Comment la télévision publique fait les frais des couacs gouvernementaux...

(Rémy Pflimlin - WITT/SIPA)

Je te donne, je te donne plus. Manège émotionnel dans les étages de France Télévisions. En se contredisant publiquement au micro des différents médias – la palme revenant au Premier ministre, Jean-Marc Ayrault, dans la matinale d’Europe 1, mardi 16 octobre –, les membres du gouvernement ont soufflé le chaud et le froid et fait peut-être monter la tension du président du groupe, Rémy Pflimlin.

«C’est un peu comme si on nous avait repris un cadeau à la veille de Noël», grinçait-on dans les étages du paquebot télévisuel. Au pied du sapin, il y avait, la veille encore, l’amendement, à l’initiative du groupe PS de l’Assemblée nationale, qui prévoyait d’élargir la redevance télévisuelle aux résidences secondaires, avec un montant de 64 €, moitié moins que pour les résidences principales. Une manne qui pourrait rapporter environ 164 millions d’euros à l’audiovisuel public en 2013.

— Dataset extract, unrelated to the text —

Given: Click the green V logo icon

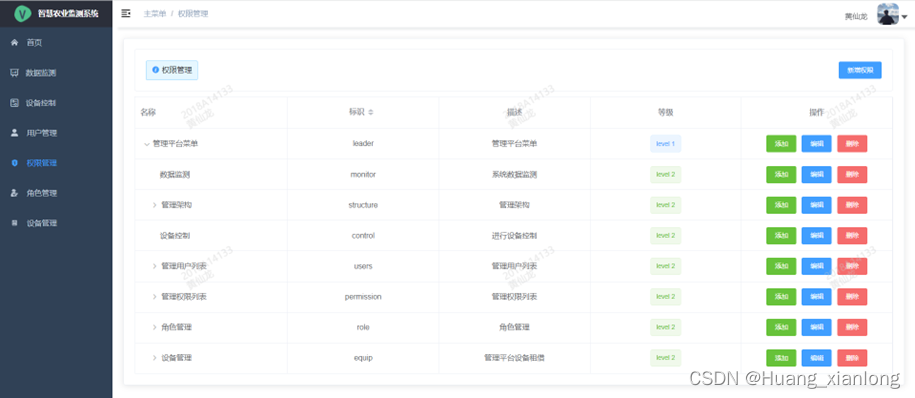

De quoi compenser la perte totale de 183 millions d’euros (soit l’équivalent du budget de France 5), résultat de la baisse des subventions de l’Etat et des recettes publicitaires. «Le problème que l’on a aujourd’hui, explique-t-on du côté de Patrick Bloche, député PS et fervent défenseur de l’amendement, c’est que France Télévisions va se retrouver déficitaire l’année prochaine».

Pour Rémy Pflimlin, cette situation peut se réveler hautement périlleuse. «C’est sur ce budget qu’ils peuvent le coincer pour ne pas le reconduire», s’inquiète un membre de son équipe.